Fashion's Night Out Freeloaders: An Evening With The Booze Vultures

Freeloaders Of Fashion's Night Out: An Evening With The Booze Vultures
Fashionistas pose for a photo during Fashion's Night Out in Manhattan's SoHo neighborhood, Thursday, Sept. 6, 2012, in New York. Fashion's Night Out is a global event created to restore consumer confidence and boost the economy of the fashion industry. (AP Photo/John Minchillo)
Fashionistas pose for a photo during Fashion's Night Out in Manhattan's SoHo neighborhood, Thursday, Sept. 6, 2012, in New York. Fashion's Night Out is a global event created to restore consumer confidence and boost the economy of the fashion industry. (AP Photo/John Minchillo)

Do Rihanna techno remixes, drunk teenagers in neon lipstick, honking taxis nearly running them over and 45-minute long lines to get into stores make you want to go shopping?

If not, be glad you missed Fashion's Night Out, the shopping event designed to make regular people spend money by giving them access to the exclusive world of Fashion Week for one night. The Huffington Post went to ask some of the thousands of attendees in New York City what their motives were for attending an event most city inhabitants describe as a "clusterfuck."

"We're following around the booze," said Shannon B., a recent graduate, while sipping on a glass of white wine in an empty-ish store on Wooster Street in SoHo. "I heard they have champagne at the Marc Jacobs party," said her boyfriend Rob. "Maybe we'll go there next."

Free stuff was by far the most popular answer. "I doubt I'll buy anything tonight," said Miranda Meyerson, a teacher, while munching on free food truck dumplings outside of Kate Spade. "But it's a fun scene. I'll probably not have to eat dinner."

Indeed, for every person with a shopping bag, there were thirty more double fisting plastic glasses of free mystery cocktails or craning their necks to glimpse the occasional reality TV star. Around 9 p.m., as thick layers of makeup started to sweat away, the towering platform shoes coated with studs and spikes also came off by the dozen. They were replaced by flip-flops -- or, for the truly drunk, bare feet.

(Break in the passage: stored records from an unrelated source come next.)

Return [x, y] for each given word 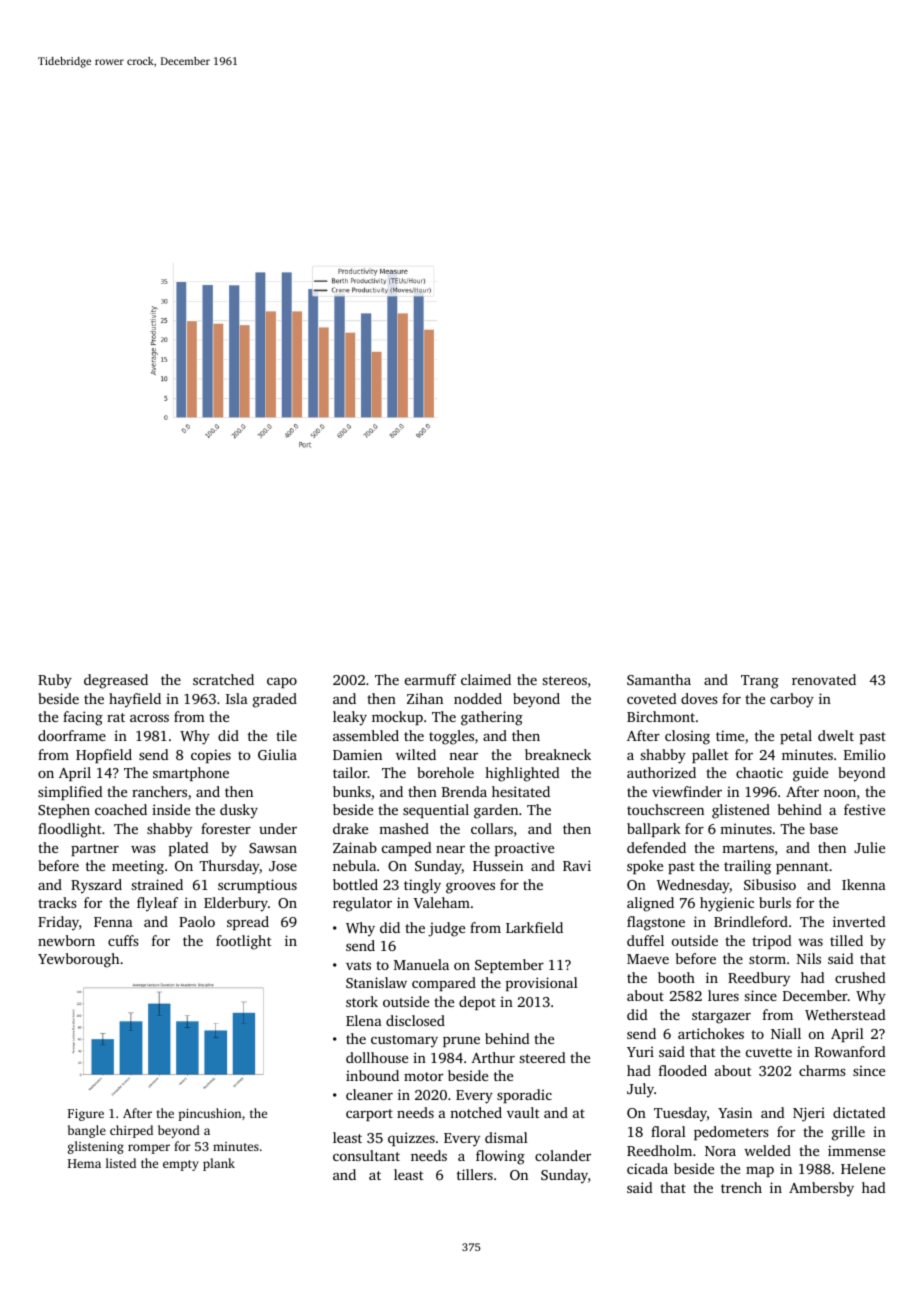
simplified [70, 793]
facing [83, 718]
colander [563, 1155]
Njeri [809, 1114]
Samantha [659, 679]
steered [542, 1057]
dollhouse [377, 1057]
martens [748, 848]
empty [181, 1165]
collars [492, 828]
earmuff [430, 679]
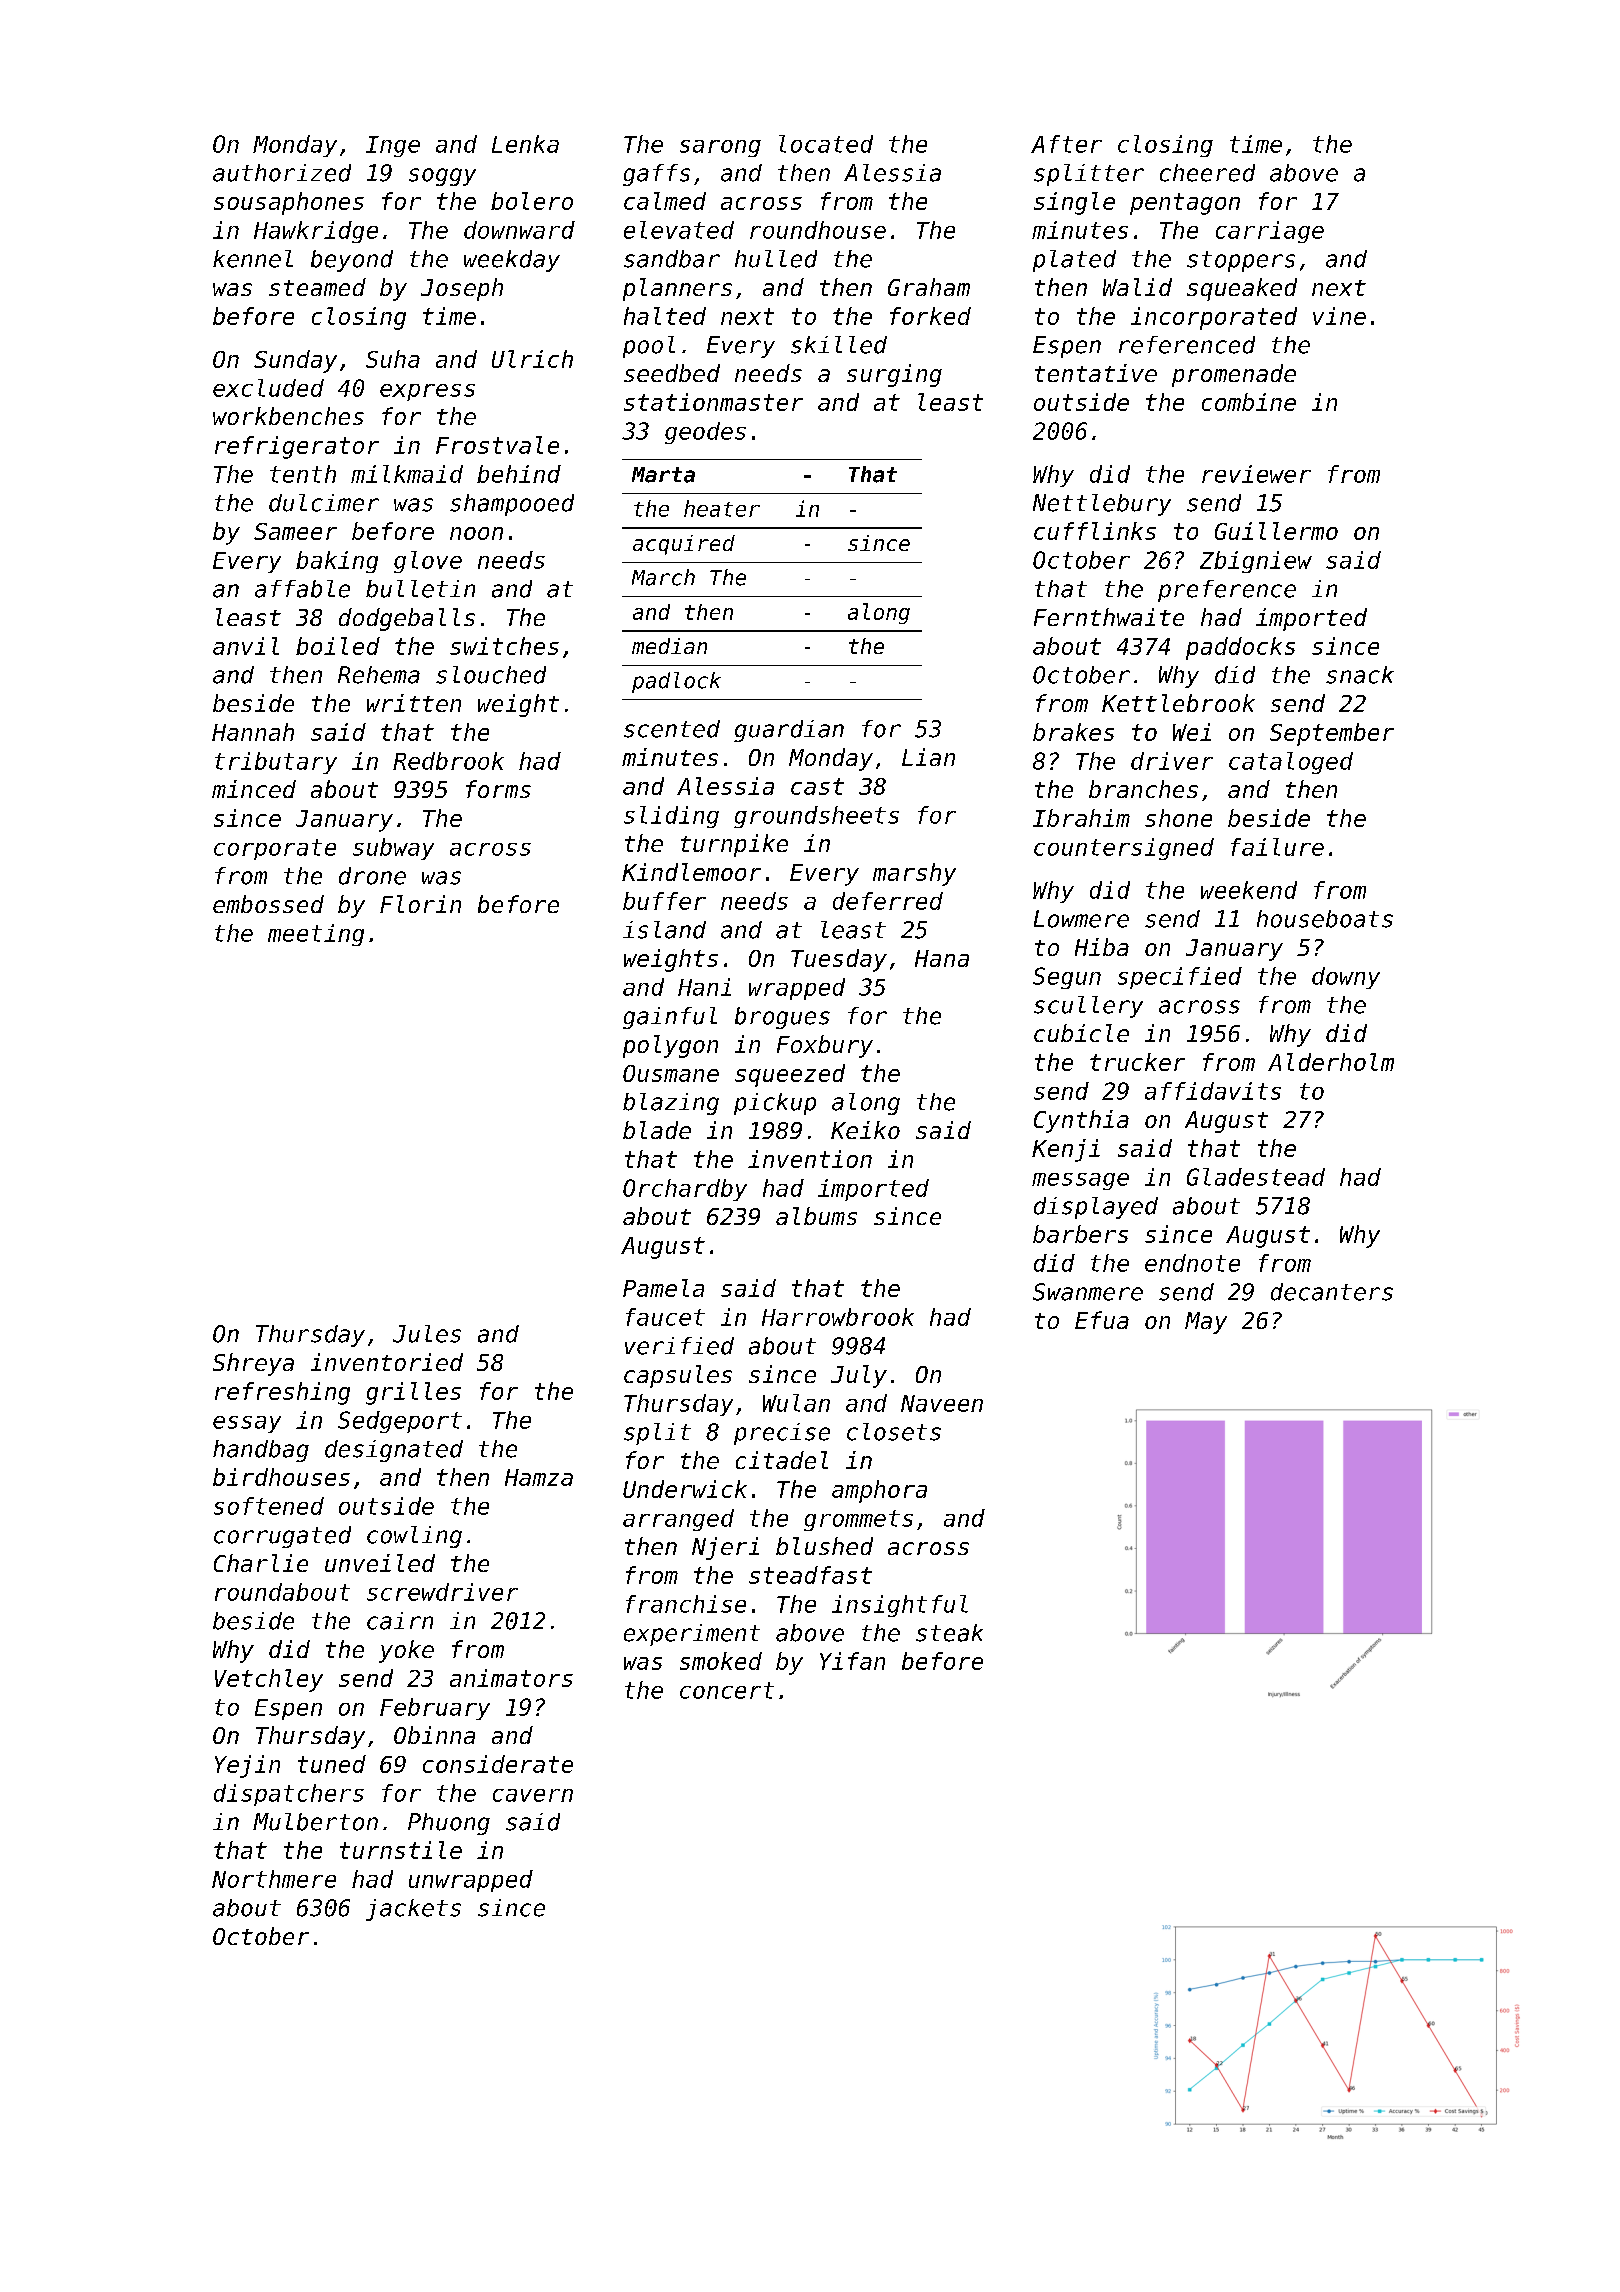 The image size is (1620, 2292). Describe the element at coordinates (691, 872) in the page. I see `Kindlemoor` at that location.
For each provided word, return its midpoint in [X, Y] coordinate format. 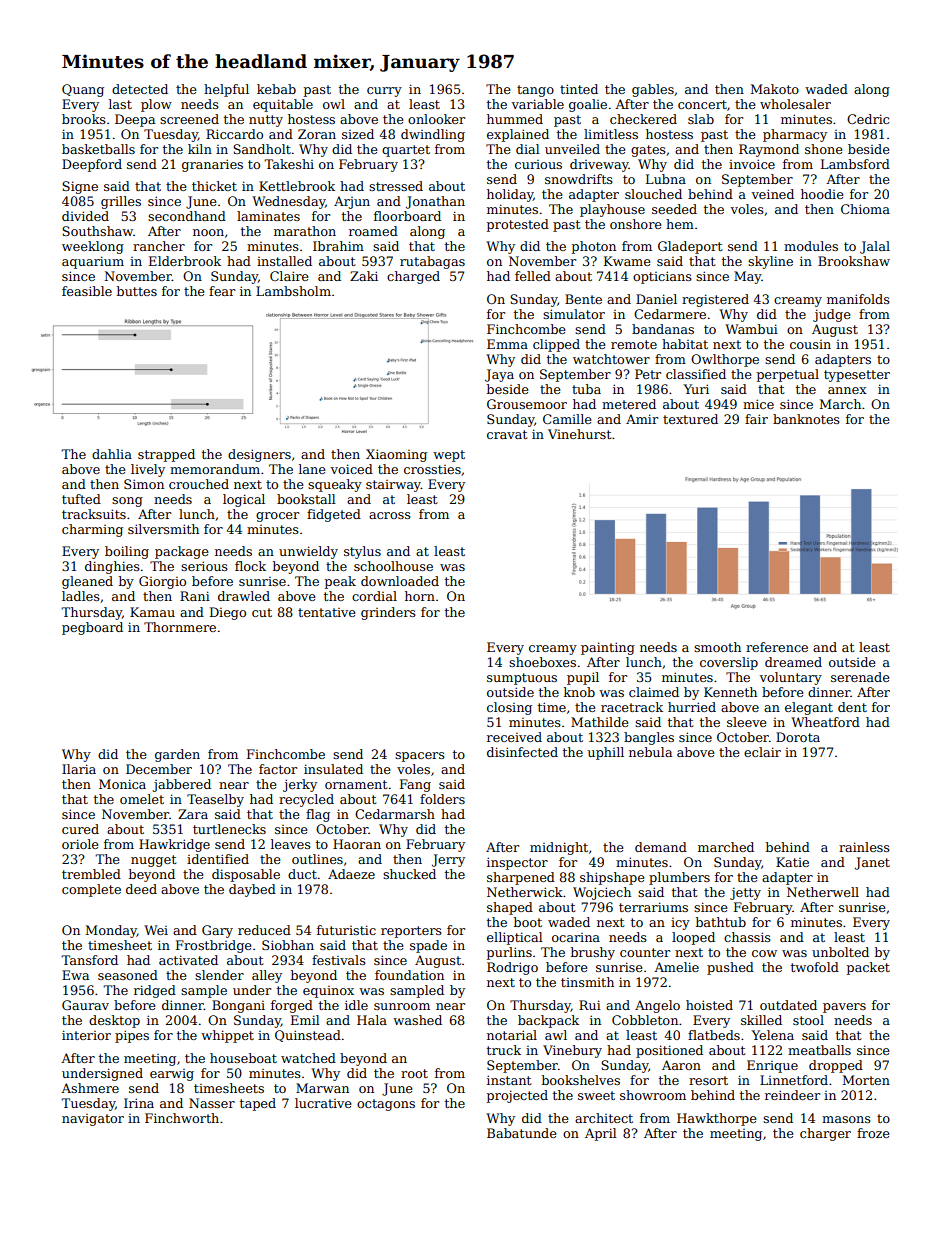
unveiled [572, 149]
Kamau [152, 612]
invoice [752, 164]
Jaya [499, 375]
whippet [227, 1036]
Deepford [92, 165]
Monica [122, 784]
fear [222, 291]
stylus [362, 552]
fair [756, 419]
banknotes [806, 419]
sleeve [747, 722]
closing [509, 708]
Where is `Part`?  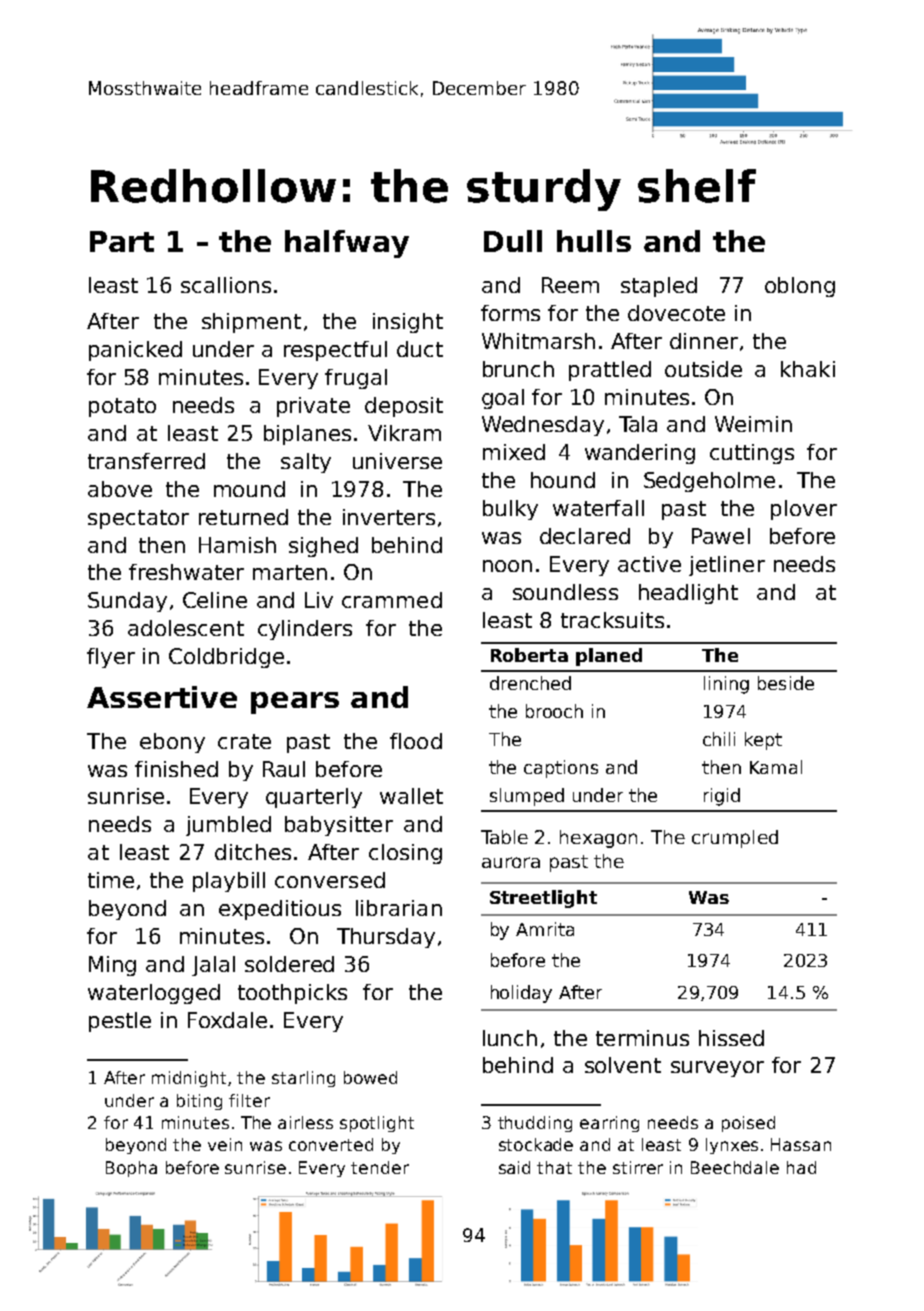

Kevin Sulzer, 20, of Long Island, felt daring enough to try on his friend Emily's five-inch platform boots. "We always wanted to be on a style blog!" he gushed when I snapped a photo.

Three years ago, when Fashion's Night Out was launched by Vogue US Editor Anna Wintour, brands hoped that it would balance out some of the extravagant costs of fashion week runway shows and parties by getting normal people out shopping. In its ideal form, the night also addressed a weird paradox of the industry's exclusivity -- the fact that brands need the ladies from Long Island to stay afloat and that cool kids who attend insider events rarely cough up for full-price fashion.

But last night, the majority of the people wandering around SoHo appeared to be under the age of 20 -- not exactly a high-rolling demographic. "I definitely didn't come with the intention to shop," said Vanessa Flores, 19, a student. Her friend Joseph Boose, 25, echoed the sentiment. "I would maybe have bought something, except payday is tomorrow," he said. "That's pretty dumb of them."

Fashion's Night Out now spans 19 countries, and despite the general consensus in New York that retailers rarely make money off of their events, there were 900 participating stores in the city this year. Some events had little to do with fashion -- at points, the night felt less like a celebration of shopping than a chaotic incubator for any sort of corporate marketing experiment, from Ford Fusion promotions to Vitamin Water trucks.

Meanwhile, some fashion brands made their events a bit less open to the hoards of tourists and teens, enforcing dress codes, creating separate VIP lines and offering snacks only after guests had purchased something. Perhaps for this reason alone, the circus wasn't completely without a lacquer of glamour. Where models or celebrities were slated to appear, long lines wrapped around the block.

"I know it sounds corny, but it's weirdly empowering to be in the same room as someone like Karlie Kloss," said Katherin Son, 24, who waited in line for 45 minutes at the newly-opened Piperlime store where stylist and designer Rachel Zoe would appear. "It makes me feel like these people are real and that I'm a part of this world."